## Task to complete
Put the lines of the entries below, from the line containing "Select the double kitchen" through the line containing "Select the FOYER", into a JSON list of strings with one string per line. Leave out blank lines and include both end lines.

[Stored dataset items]
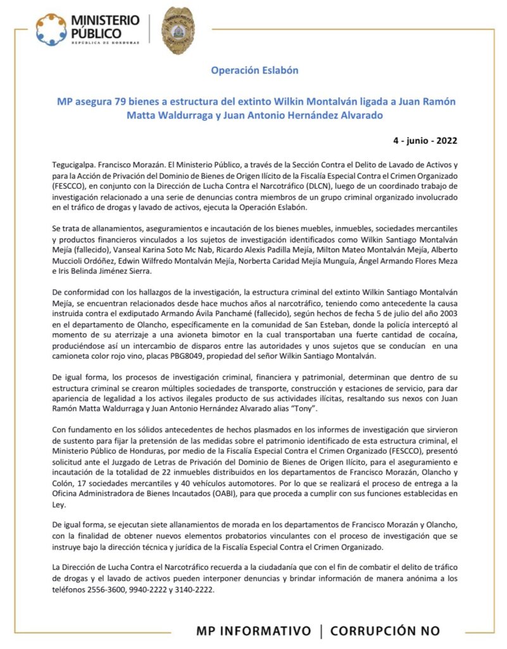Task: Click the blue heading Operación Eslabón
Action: pos(254,70)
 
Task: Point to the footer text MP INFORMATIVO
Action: pos(254,631)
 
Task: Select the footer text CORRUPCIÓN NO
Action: pos(385,631)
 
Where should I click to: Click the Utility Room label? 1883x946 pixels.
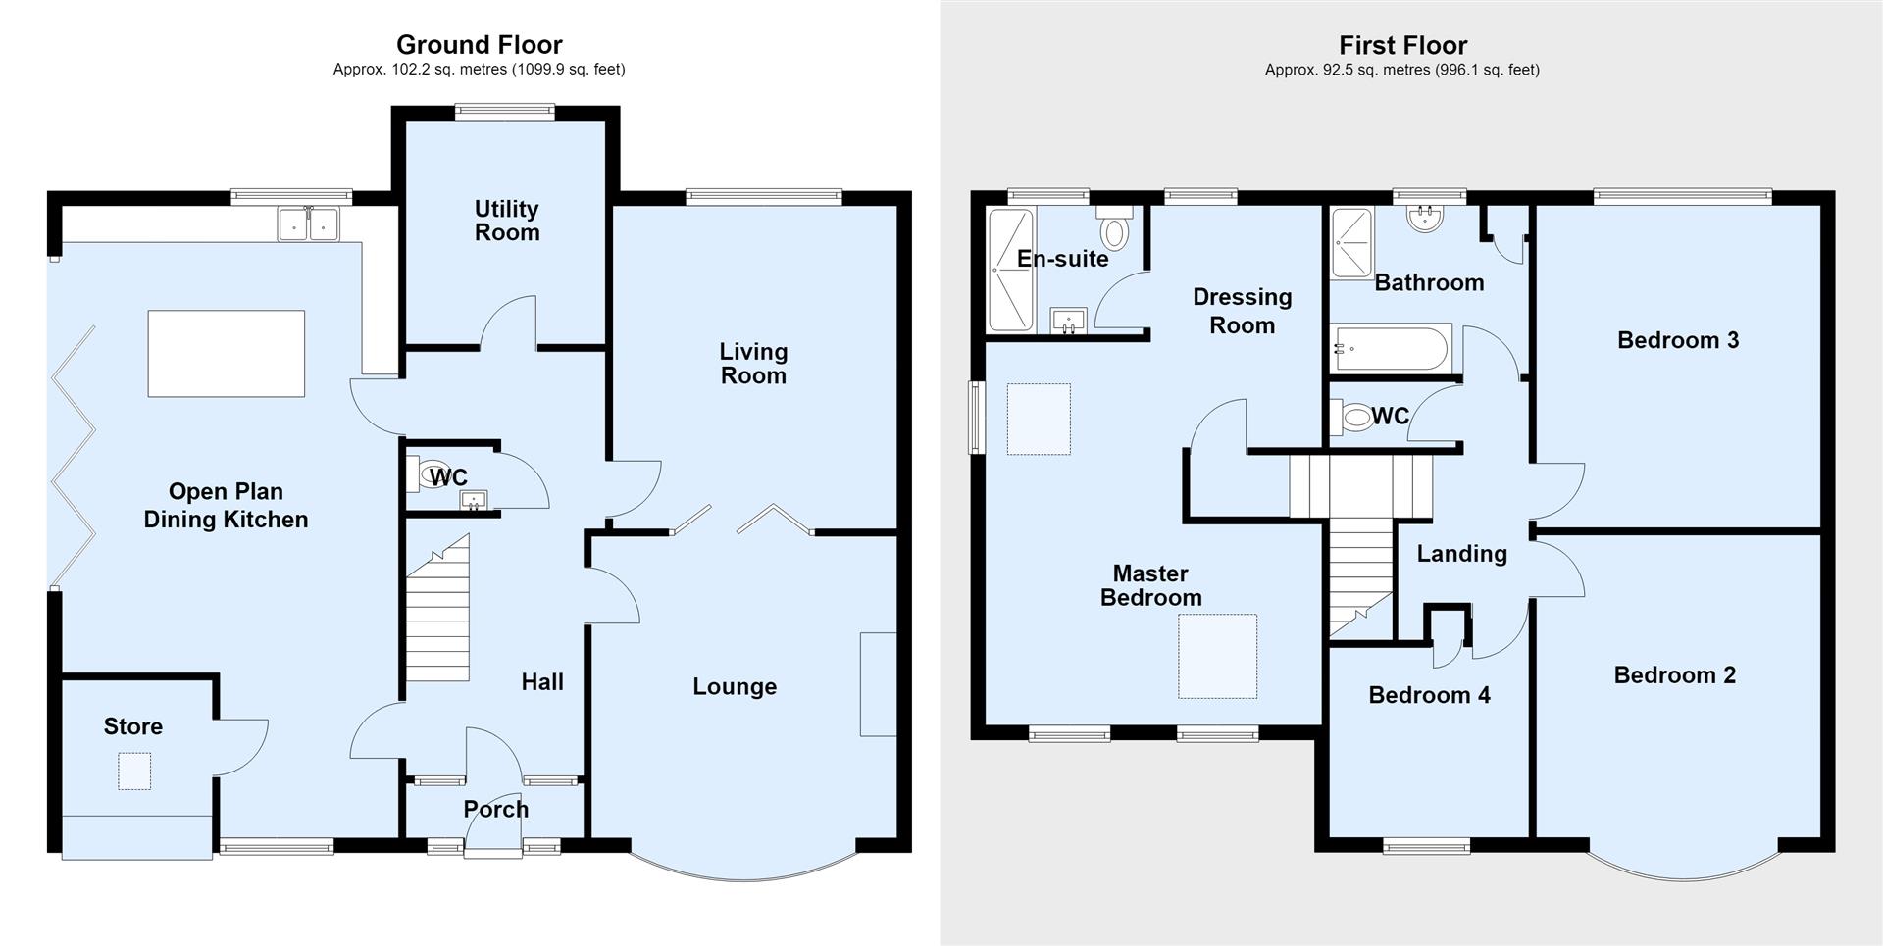(507, 221)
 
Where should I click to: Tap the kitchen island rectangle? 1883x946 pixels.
(227, 354)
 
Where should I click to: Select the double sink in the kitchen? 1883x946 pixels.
(308, 224)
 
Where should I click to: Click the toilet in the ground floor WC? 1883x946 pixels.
(432, 475)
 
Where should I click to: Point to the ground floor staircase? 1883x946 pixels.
(438, 609)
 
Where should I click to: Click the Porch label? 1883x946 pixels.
(496, 810)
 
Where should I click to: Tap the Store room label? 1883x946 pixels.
(133, 726)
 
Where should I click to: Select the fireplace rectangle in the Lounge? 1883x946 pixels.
(879, 684)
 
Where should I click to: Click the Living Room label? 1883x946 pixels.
(753, 364)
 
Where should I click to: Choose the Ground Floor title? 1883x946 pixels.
(480, 44)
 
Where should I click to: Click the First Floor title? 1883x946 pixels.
(1403, 45)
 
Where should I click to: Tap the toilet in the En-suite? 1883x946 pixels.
(1115, 226)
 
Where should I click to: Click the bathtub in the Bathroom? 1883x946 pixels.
(1390, 349)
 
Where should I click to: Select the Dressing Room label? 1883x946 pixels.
(1243, 311)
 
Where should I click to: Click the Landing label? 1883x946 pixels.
(1462, 554)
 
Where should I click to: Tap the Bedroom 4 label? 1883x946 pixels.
(1430, 695)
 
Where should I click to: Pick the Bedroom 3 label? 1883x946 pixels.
(1678, 340)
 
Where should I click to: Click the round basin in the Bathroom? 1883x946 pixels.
(1424, 217)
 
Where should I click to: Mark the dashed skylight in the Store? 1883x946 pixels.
(134, 772)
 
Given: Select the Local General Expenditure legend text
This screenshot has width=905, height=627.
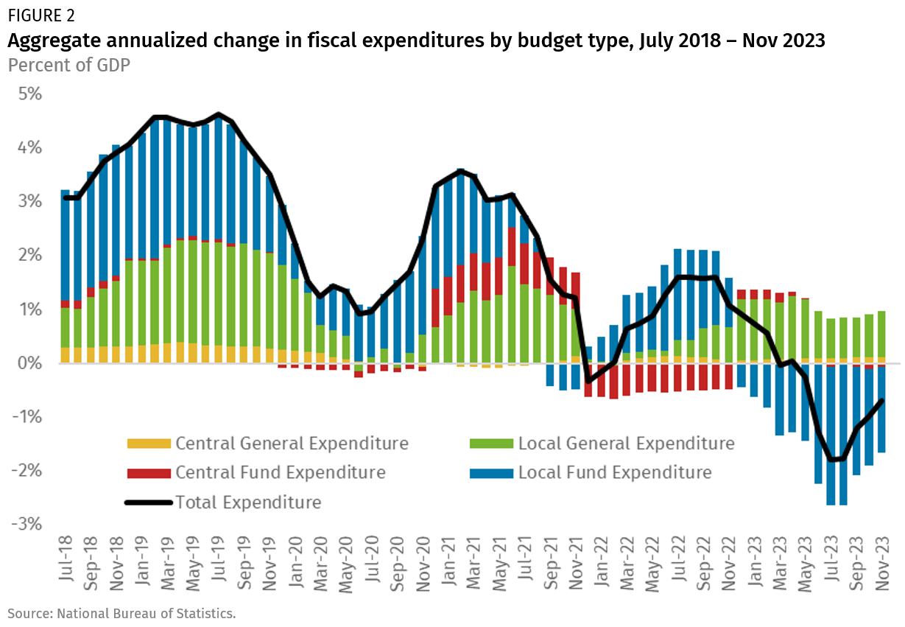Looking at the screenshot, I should (x=626, y=444).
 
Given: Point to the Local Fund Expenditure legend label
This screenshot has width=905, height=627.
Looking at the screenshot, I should (x=615, y=472).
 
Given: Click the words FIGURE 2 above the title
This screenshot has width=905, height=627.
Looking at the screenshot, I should (x=41, y=15).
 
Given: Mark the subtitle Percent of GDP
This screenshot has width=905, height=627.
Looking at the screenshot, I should (x=68, y=65).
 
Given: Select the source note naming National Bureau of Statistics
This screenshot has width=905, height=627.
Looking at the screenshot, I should (x=122, y=612).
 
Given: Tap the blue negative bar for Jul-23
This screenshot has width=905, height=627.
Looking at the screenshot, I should (x=831, y=435).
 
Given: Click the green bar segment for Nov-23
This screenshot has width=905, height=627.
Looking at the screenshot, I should (x=882, y=334).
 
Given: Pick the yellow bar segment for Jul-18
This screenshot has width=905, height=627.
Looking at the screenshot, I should (x=66, y=355).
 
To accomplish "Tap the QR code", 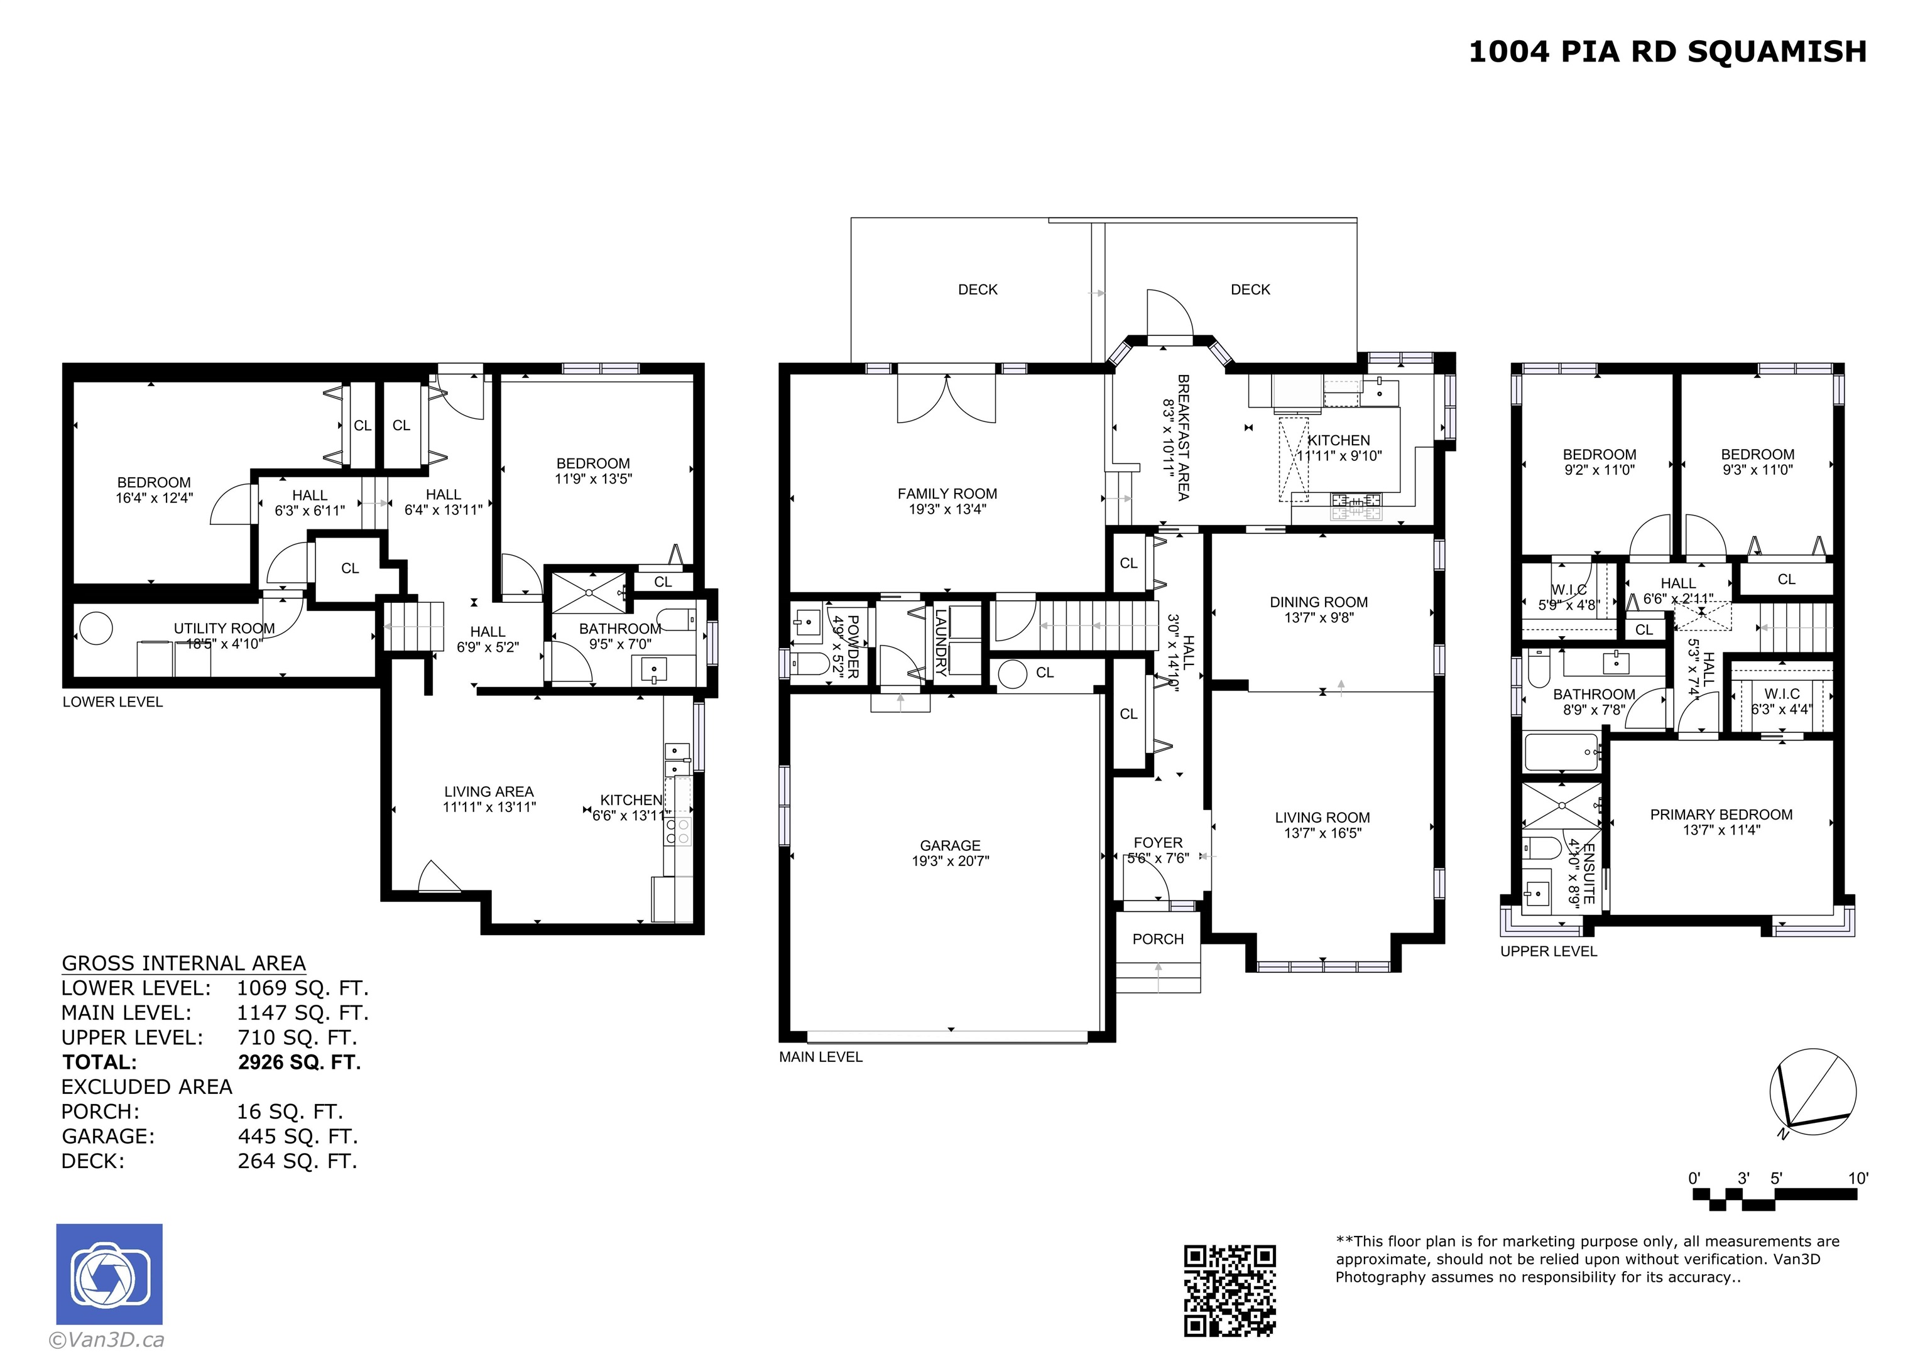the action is [x=1229, y=1290].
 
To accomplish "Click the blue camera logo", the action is [x=109, y=1274].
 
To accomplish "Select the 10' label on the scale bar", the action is [x=1858, y=1178].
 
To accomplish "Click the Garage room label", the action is [x=950, y=845].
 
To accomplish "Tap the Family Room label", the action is [x=947, y=494].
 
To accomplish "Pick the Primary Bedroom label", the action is [x=1721, y=815].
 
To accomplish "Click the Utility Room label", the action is [x=224, y=629].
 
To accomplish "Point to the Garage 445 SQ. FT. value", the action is [x=298, y=1136].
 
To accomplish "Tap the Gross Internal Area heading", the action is [x=183, y=963].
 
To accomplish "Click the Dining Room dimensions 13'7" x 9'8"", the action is [x=1319, y=618].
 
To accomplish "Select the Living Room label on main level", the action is [x=1322, y=818].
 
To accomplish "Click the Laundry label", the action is [x=942, y=642].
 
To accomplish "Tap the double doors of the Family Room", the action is [x=947, y=398].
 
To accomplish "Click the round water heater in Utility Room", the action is [x=96, y=629].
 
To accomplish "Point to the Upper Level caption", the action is [x=1549, y=951].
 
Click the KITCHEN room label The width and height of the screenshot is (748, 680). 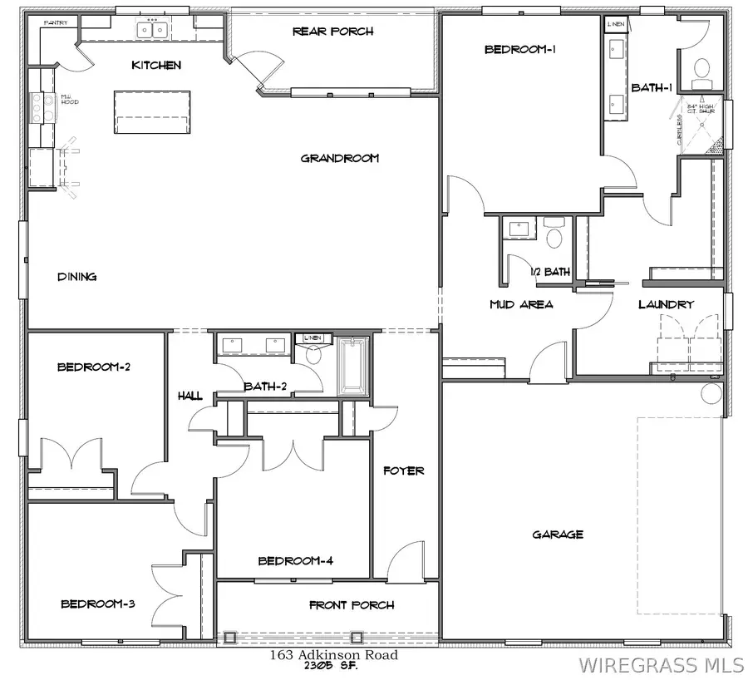tap(156, 65)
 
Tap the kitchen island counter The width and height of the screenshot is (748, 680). tap(150, 112)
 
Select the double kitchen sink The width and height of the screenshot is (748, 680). tap(152, 30)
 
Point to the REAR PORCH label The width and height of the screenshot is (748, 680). tap(332, 32)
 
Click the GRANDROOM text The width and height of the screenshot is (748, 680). tap(340, 158)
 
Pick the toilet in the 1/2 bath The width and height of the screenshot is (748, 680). tap(554, 235)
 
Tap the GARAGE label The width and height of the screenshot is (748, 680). tap(558, 535)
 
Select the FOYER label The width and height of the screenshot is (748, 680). tap(403, 471)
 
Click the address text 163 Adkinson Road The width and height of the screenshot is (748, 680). tap(333, 655)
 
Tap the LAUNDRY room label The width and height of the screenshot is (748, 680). tap(666, 304)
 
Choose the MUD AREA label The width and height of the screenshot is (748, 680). tap(521, 304)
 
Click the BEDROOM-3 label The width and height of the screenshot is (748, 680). tap(98, 604)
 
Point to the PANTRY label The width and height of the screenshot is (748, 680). tap(56, 23)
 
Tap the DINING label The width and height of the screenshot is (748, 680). tap(76, 277)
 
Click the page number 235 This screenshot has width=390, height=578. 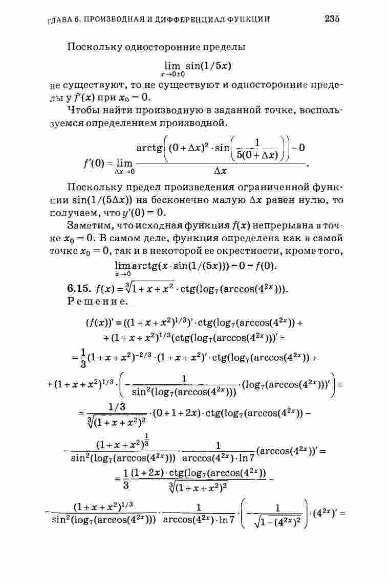(332, 19)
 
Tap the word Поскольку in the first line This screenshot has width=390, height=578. (92, 47)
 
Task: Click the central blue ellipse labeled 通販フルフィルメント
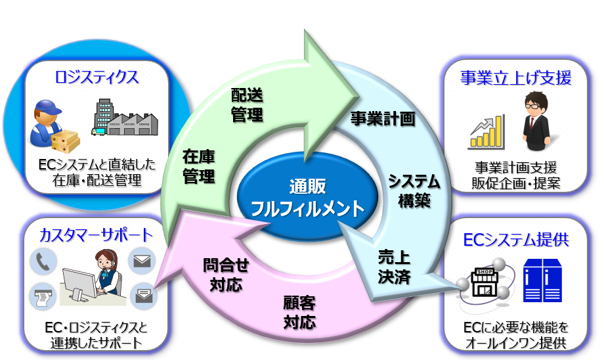pos(308,198)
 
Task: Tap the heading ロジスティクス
pos(97,77)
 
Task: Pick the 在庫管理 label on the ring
pos(199,167)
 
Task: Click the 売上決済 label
pos(394,267)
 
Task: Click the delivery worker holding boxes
pos(55,125)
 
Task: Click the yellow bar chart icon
pos(486,132)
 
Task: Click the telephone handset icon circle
pos(43,263)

## Solution to the exercise
[
  "Select the double kitchen sink The width and height of the screenshot is (748, 680). tap(152, 30)",
  "Point to the REAR PORCH label The width and height of the screenshot is (748, 680). tap(332, 32)",
  "Click the GRANDROOM text The width and height of the screenshot is (748, 680). tap(340, 158)",
  "Pick the toilet in the 1/2 bath The width and height of the screenshot is (748, 680). tap(554, 235)",
  "Tap the GARAGE label The width and height of the screenshot is (748, 680). tap(558, 535)",
  "Select the FOYER label The width and height of the screenshot is (748, 680). tap(403, 471)"
]